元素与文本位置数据
------------------------------

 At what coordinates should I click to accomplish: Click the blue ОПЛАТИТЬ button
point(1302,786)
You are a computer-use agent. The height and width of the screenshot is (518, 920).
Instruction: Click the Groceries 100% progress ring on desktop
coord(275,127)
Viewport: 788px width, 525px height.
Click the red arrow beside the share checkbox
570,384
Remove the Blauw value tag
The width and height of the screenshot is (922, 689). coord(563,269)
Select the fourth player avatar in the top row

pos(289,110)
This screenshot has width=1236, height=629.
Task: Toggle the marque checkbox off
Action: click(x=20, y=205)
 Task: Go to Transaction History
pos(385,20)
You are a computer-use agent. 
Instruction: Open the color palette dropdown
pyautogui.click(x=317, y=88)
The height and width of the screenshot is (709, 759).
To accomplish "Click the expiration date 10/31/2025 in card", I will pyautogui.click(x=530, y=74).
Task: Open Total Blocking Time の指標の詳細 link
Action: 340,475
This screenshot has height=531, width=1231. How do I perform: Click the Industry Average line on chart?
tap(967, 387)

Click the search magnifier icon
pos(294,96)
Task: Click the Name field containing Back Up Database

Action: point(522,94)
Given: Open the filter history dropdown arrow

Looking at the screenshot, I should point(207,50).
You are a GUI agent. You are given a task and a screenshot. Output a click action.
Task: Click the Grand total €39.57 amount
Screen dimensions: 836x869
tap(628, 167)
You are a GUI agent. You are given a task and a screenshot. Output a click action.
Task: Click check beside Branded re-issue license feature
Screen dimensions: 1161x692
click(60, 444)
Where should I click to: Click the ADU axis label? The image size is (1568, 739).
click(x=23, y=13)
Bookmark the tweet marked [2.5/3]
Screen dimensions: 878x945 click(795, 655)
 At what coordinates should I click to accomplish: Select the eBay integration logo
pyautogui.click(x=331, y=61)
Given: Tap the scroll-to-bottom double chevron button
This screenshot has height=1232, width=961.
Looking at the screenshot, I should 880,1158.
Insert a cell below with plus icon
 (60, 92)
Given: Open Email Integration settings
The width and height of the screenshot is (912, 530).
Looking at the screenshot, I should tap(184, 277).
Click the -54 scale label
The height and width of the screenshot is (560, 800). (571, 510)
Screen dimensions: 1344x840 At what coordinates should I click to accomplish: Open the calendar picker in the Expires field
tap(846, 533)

------------------------------

■ **简短任务**:
请重新写出从包含“Where should I”的那一行到条目末尾的各行，只把其中的“double chevron”替换为“double arrow”，其余内容一律不变。

■ **完整答案**:
Where should I click to: Click the ADU axis label? The image size is (1568, 739).
click(x=23, y=13)
Bookmark the tweet marked [2.5/3]
Screen dimensions: 878x945 click(795, 655)
 At what coordinates should I click to accomplish: Select the eBay integration logo
pyautogui.click(x=331, y=61)
Given: Tap the scroll-to-bottom double arrow button
This screenshot has height=1232, width=961.
Looking at the screenshot, I should 880,1158.
Insert a cell below with plus icon
 (60, 92)
Given: Open Email Integration settings
The width and height of the screenshot is (912, 530).
Looking at the screenshot, I should tap(184, 277).
Click the -54 scale label
The height and width of the screenshot is (560, 800). (571, 510)
Screen dimensions: 1344x840 At what coordinates should I click to accomplish: Open the calendar picker in the Expires field
tap(846, 533)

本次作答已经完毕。